### Entries provided
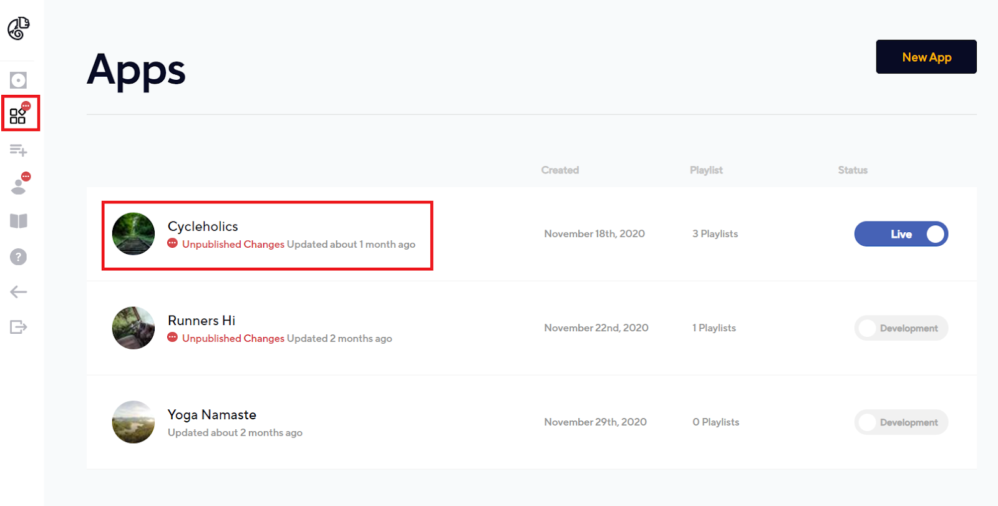Open the help question mark icon
Image resolution: width=998 pixels, height=506 pixels.
coord(19,256)
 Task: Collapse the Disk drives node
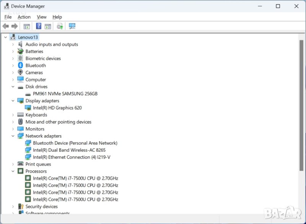tap(13, 87)
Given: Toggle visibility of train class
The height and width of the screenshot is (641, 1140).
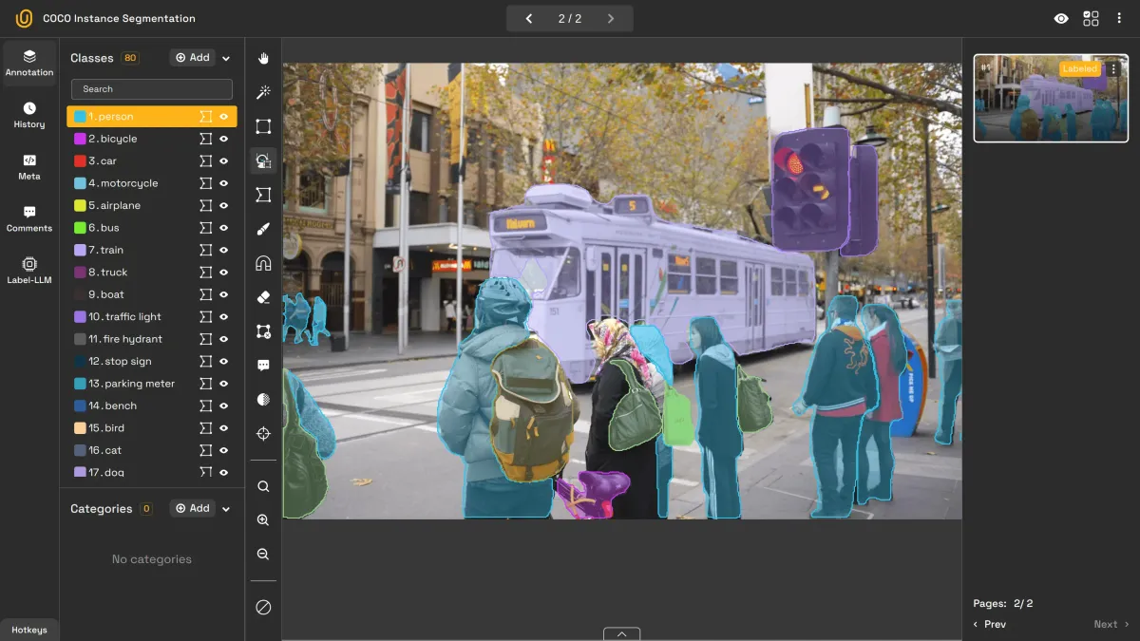Looking at the screenshot, I should click(x=224, y=250).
######
What the task requires ▸
A word-for-word copy is needed of the lines from the line with "Task: Collapse the Disk drives node" through the last line of the entries above, with both ends kept and the pictures dropped.

Result ▸
 Task: Collapse the Disk drives node
tap(13, 87)
Given: Toggle visibility of train class
The height and width of the screenshot is (641, 1140).
Looking at the screenshot, I should click(x=224, y=250).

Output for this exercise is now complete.